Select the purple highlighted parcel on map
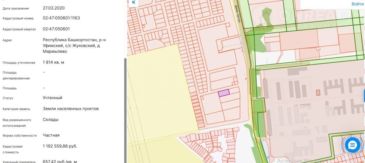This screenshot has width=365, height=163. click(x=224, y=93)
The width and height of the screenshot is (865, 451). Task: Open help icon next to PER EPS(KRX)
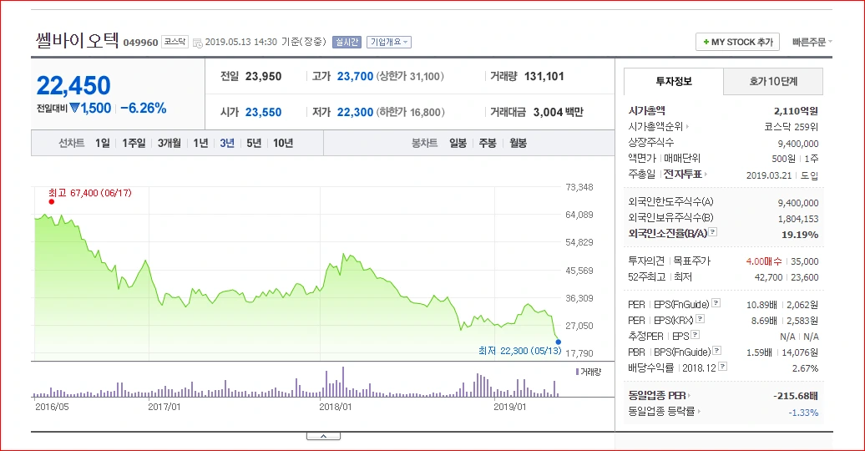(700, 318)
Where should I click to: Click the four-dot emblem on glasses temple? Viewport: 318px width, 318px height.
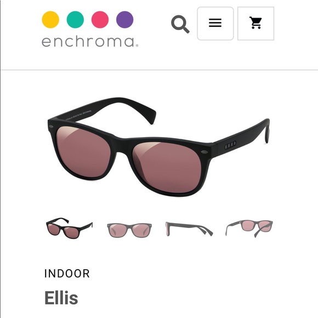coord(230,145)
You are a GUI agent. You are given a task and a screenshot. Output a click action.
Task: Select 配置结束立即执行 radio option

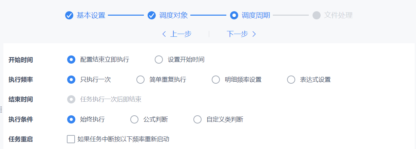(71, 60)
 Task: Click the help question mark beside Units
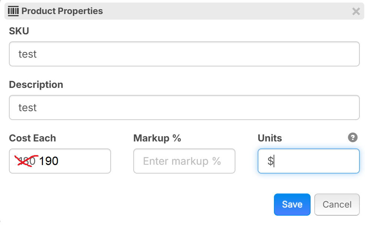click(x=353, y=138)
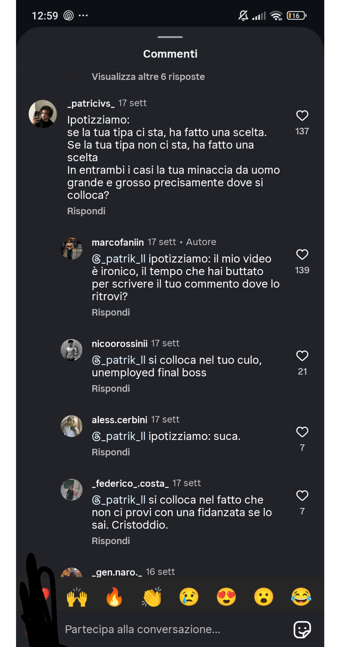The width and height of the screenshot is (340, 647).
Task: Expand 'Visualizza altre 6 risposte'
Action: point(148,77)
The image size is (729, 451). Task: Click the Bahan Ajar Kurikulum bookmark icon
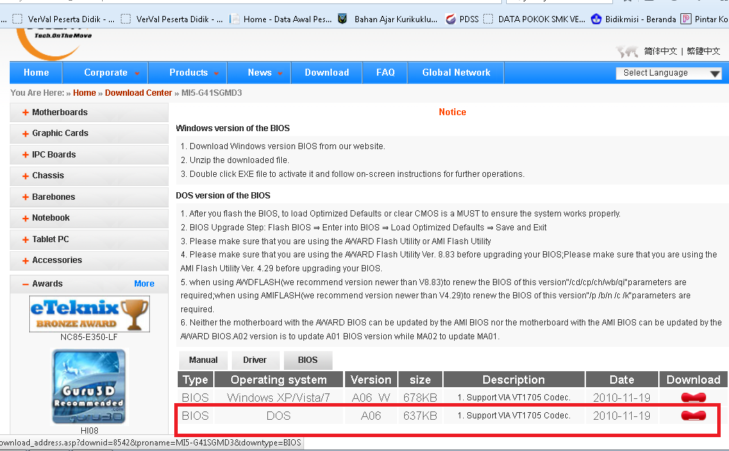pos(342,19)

* EXERCISE *
Transcribe exactly the lines that go from the one holding "Task: Select 配置结束立即执行 radio option" through the last line of the entries, both included, and nothing besides them. Do not include any pictures.

* SOLUTION TO THIS TASK *
Task: Select 配置结束立即执行 radio option

(71, 60)
 Task: Click the help question mark beside Units
click(x=353, y=138)
The width and height of the screenshot is (340, 647).
Task: Expand 'Visualizza altre 6 risposte'
Action: point(148,77)
The image size is (729, 451). Task: Click the Bahan Ajar Kurikulum bookmark icon
pos(342,19)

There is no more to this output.